Predictive coding and Benedict Cumberbatch

28 November 2014 by Adrienn Toth

Artificial Intelligence has clearly become a provocative topic in popular culture once again – you’ve only to watch ‘Her’ and ‘Transcendence’ to see that. However, the most recent movie to catch my eye is ‘The Imitation Game’, and not just because the lovely Benedict Cumberbatch has the starring role, but rather because Alan Turing is the central character.

Mr Turing is known as not only the grandfather of computers, but the grandfather of artificial intelligence. In his seminal paper he questioned: “Can machines think?” But what is “thinking”? What would it mean for a machine to “think”? He refined the question and looked instead to the Imitation Game (hence the title of the film…): A machine can be deemed to “think” if it is indistinguishable from a human in its answers to questions. This became fundamental in the philosophy of artificial intelligence.

This question was so over-whelming it became obvious that there would be no-one way to make this happen. And so several sub-fields began to develop in the field of artificial intelligence – data mining, image processing, natural language processing, speech recognition, machine learning etc. With recent web-developments, a culmination of all these techniques means that we are closer than ever before to the Holy Grail of imitation – you just need to watch IBM’s Watson on Jeopardy to see that.

But it’s one particular sub-field that is of interest to me: machine learning. This is the underlying technology used in Predictive Coding. It is for machine learning that the question of machine thinking is incredibly pertinent. To start at the beginning, not all predictive coding technologies were created equal. All the technologies use different algorithms, meaning that the approach to machine thinking is different, and ultimately has different results, to appropriately varying degrees of success.

When reduced to its core parts, predictive coding is a two-step process: First, the machine learns through human intervention. This means the human provides to the machine the criteria a document needs to conform to in order to be considered X. For this process, a small subset of the data corpus is used. Secondly, the machine thinks by applying that learning, and predicting whether unreviewed documents (the remaining data corpus, not used in the first step) meet that criteria.

The learning element is similar for all predictive coding technologies – a human must review documents to input the relevant criteria and teach the machine. Although there are differing schools of thought as to the best approach to this – automatic versus manual training, for example – the fundamentals are the same. A human must input good information for the machine to learn.

It is the thinking element that is the defining factor. How well can the machine think and how well do they play their ‘Imitation Game’? For effective thinking, we really want the machine to be able to ‘actively learn’. Active learning allows the machine to interactively query the user to obtain further information: It allows the machine to say “I’m confused about this shade of grey.”

Why are the shades of grey important?

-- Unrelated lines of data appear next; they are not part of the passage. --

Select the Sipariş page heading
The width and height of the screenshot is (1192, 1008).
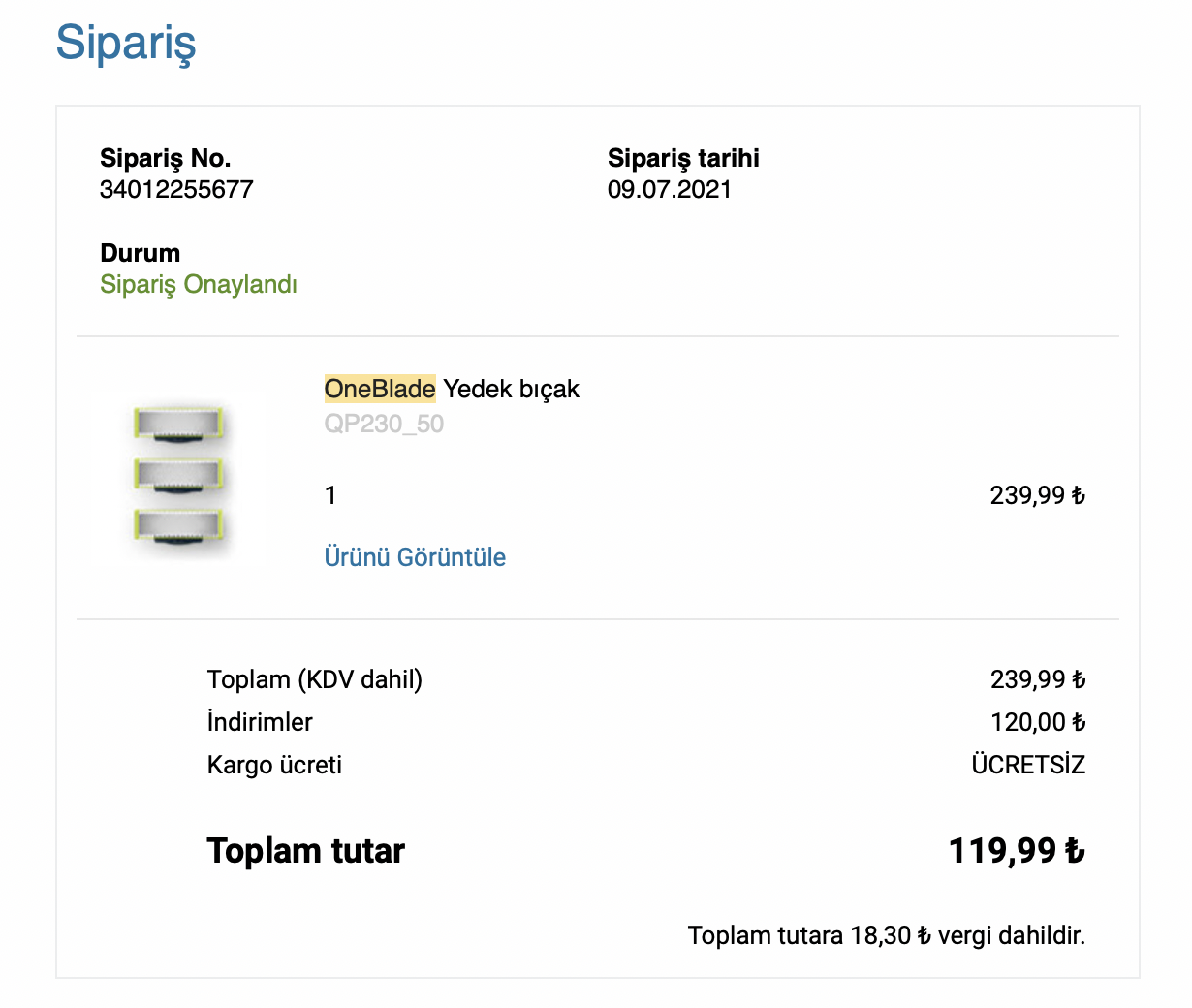click(126, 43)
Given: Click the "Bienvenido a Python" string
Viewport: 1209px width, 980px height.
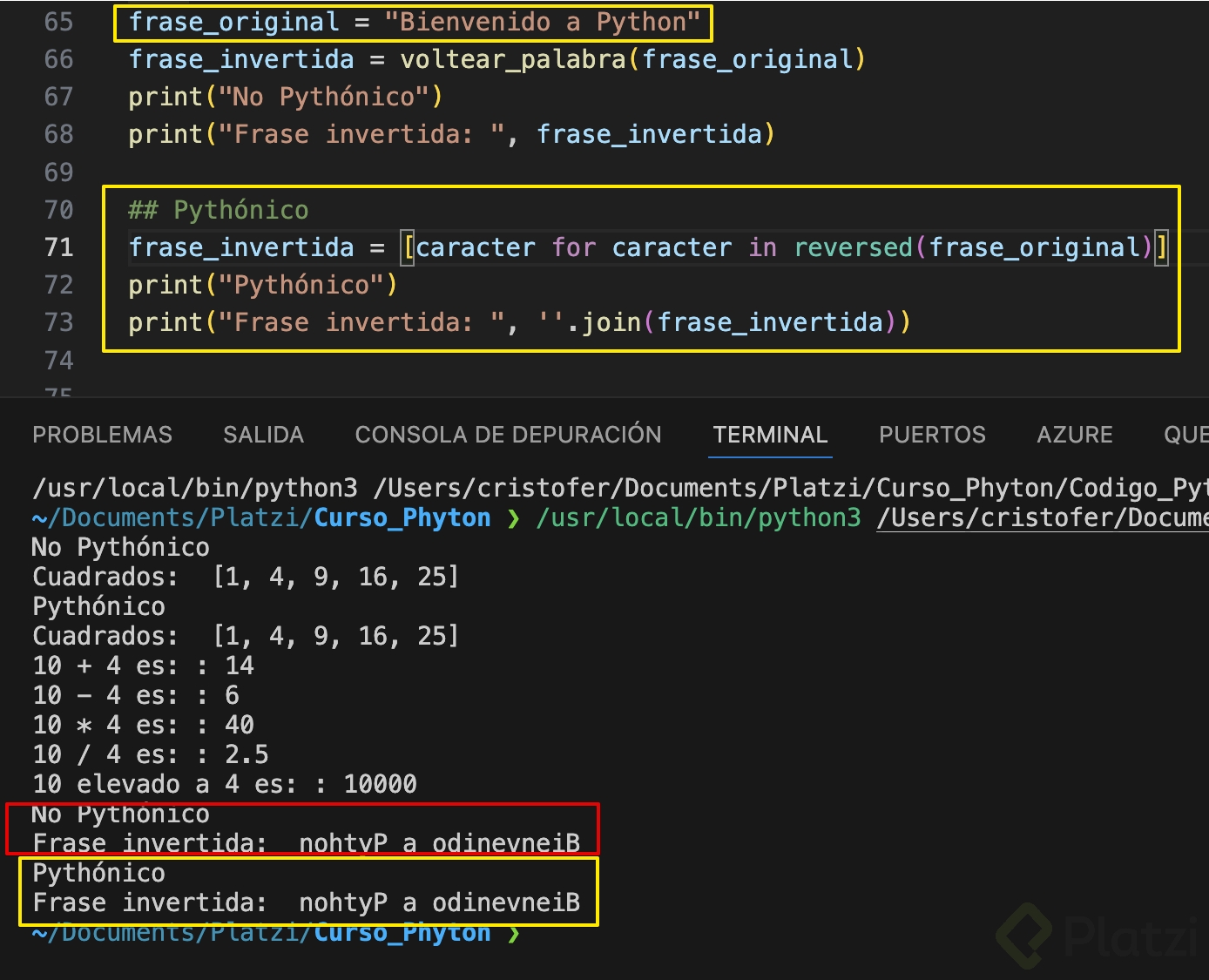Looking at the screenshot, I should point(543,22).
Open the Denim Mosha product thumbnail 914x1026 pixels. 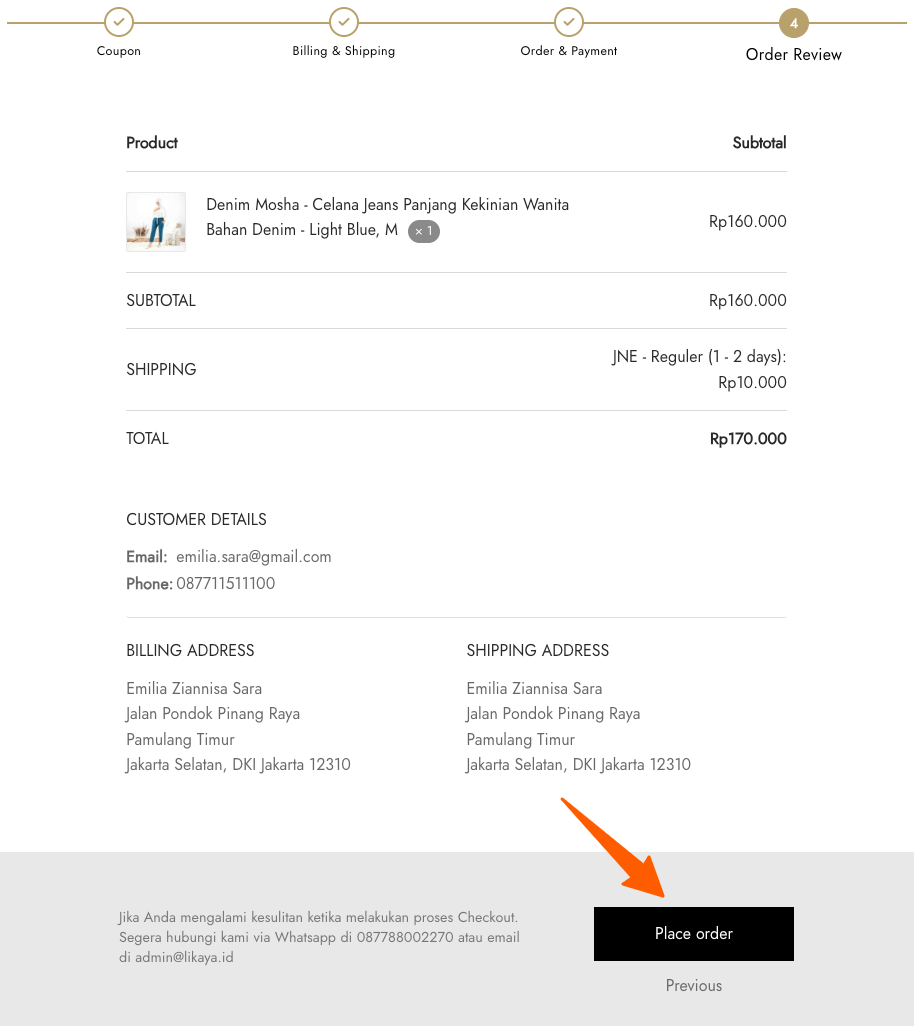click(x=156, y=222)
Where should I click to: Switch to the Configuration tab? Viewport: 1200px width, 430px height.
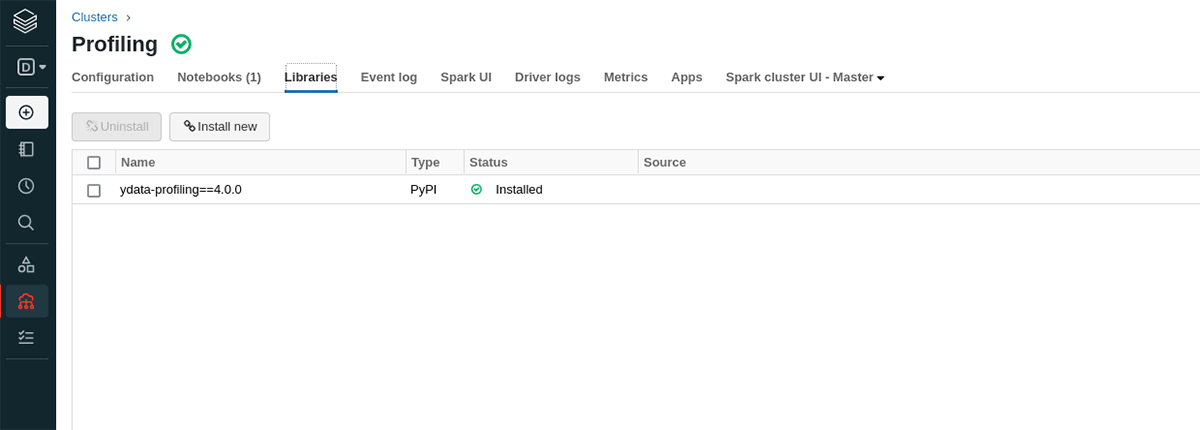113,77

Well an algorithm that is powered by – perhaps an analytics engine – is something more akin to passive, rather than active learning. When documents are processed, an analytics engine will cluster them together based on items like topics. The human will teach the system, the machine will learn – but the thinking element is lacking. The machine will predict that if a document belonging to a particular cluster is X, then all documents in this cluster are X. This is fine if everything were black and white – but there are always shades of grey.

In a case involving baking – sponge cakes belong to one cluster and the human can state that sponge cakes are X. The human can also teach the machine that chocolate biscuits are Y. Then what of chocolate cakes? This is a shade of grey, that results in a cross over between criteria for X and Y. The machine cannot think past black and white to consider the cross over.

On the other hand, active learning can push documents that relate to chocolate cakes forward to the human for clarification. It is smart enough to think and understand the cross over in criterion that requires clarity. By being able to expressly ask for clarity, the machine is far better at joining the dots of the criteria, understanding the subtleties and is ultimately able to make better predictions. For that reason, it is far closer to being able to imitate the thought processes of humans and a step towards being able to think for itself.

So, when choosing predictive coding providers to support your legal document review, consider Alan Turing and ask the question: Can machines think?